The Foreign Ministry refuted a report on Syria by Amnesty International, which had alleged that executions were carried out by the Syrian government at Saydnaya Prison, calling it a provocation, and ‘fake’. Russian air strikes in Syria accidentally killed three Turkish soldiers. Russia and the Trump administration are not going to negotiate on a deal for Ukraine, says Dmitry Peskov. The Economist destroys the notion that Russia would be a good ally against China. ‘Russia is far weaker than China, with a declining economy and population and a smaller army. Mr Putin has neither the power nor the inclination to pick a quarrel with Beijing.’
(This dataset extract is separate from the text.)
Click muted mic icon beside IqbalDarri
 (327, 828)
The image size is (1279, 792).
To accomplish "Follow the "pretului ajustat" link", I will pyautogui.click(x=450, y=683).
This piece discusses why Russian agents are so fond of using poison against Kremlin critics. Grassroots activist movements are arising in Sibera in response to allegations of abuse by prison officials. Ukrainian library Natalya Sharina, under house arrest in Russia since 2015, has taken her case to the European Court of Human Rights. United Company Rusal is plotting a significant share sale of as much as a 20% stake.
PHOTO: Russian President Vladimir Putin greets Volkswagen AG Chief Executive Matthias Mueller during their meeting at the Kremlin in Moscow, Feb 8 2017. (POOL)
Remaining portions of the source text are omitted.